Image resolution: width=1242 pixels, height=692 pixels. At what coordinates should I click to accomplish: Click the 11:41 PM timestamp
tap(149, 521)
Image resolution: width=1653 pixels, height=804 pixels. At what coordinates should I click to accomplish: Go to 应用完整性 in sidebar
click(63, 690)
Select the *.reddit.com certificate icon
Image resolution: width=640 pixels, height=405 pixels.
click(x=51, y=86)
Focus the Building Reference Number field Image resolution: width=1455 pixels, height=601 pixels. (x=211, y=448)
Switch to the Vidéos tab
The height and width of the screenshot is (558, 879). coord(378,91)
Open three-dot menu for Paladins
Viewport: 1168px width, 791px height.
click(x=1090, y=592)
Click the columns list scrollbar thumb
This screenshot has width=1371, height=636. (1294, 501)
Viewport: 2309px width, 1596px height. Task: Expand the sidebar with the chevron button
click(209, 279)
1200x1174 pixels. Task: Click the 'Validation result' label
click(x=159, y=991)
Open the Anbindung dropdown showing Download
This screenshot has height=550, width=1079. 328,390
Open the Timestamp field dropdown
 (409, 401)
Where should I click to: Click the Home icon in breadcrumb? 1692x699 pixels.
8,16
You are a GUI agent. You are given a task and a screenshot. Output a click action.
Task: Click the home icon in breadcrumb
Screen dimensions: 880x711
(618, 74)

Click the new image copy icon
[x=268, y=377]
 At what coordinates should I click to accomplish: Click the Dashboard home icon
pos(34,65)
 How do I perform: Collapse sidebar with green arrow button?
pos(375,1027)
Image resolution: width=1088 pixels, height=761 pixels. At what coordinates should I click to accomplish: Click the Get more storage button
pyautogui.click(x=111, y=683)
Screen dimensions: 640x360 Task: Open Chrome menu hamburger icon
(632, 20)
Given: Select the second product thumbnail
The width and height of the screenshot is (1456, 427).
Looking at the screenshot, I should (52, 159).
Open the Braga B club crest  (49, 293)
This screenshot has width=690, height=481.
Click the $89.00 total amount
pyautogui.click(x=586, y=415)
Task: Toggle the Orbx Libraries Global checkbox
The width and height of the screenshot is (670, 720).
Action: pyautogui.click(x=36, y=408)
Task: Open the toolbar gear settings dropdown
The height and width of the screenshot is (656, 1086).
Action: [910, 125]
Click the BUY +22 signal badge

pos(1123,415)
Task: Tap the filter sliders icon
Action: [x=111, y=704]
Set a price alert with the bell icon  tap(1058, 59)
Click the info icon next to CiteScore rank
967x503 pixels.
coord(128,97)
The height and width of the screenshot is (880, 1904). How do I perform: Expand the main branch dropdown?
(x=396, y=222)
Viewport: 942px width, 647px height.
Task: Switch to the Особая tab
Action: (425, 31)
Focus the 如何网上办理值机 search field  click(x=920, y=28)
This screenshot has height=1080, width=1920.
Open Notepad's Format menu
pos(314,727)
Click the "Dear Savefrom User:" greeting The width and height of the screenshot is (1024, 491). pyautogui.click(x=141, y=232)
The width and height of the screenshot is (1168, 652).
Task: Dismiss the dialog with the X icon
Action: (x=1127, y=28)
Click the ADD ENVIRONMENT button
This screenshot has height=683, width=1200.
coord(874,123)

Exercise goal ▸
Pick out and copy every line of the records above that contains the word "Focus". Case counts.

Reply ▸
Focus the Building Reference Number field Image resolution: width=1455 pixels, height=601 pixels. (x=211, y=448)
Focus the 如何网上办理值机 search field  click(x=920, y=28)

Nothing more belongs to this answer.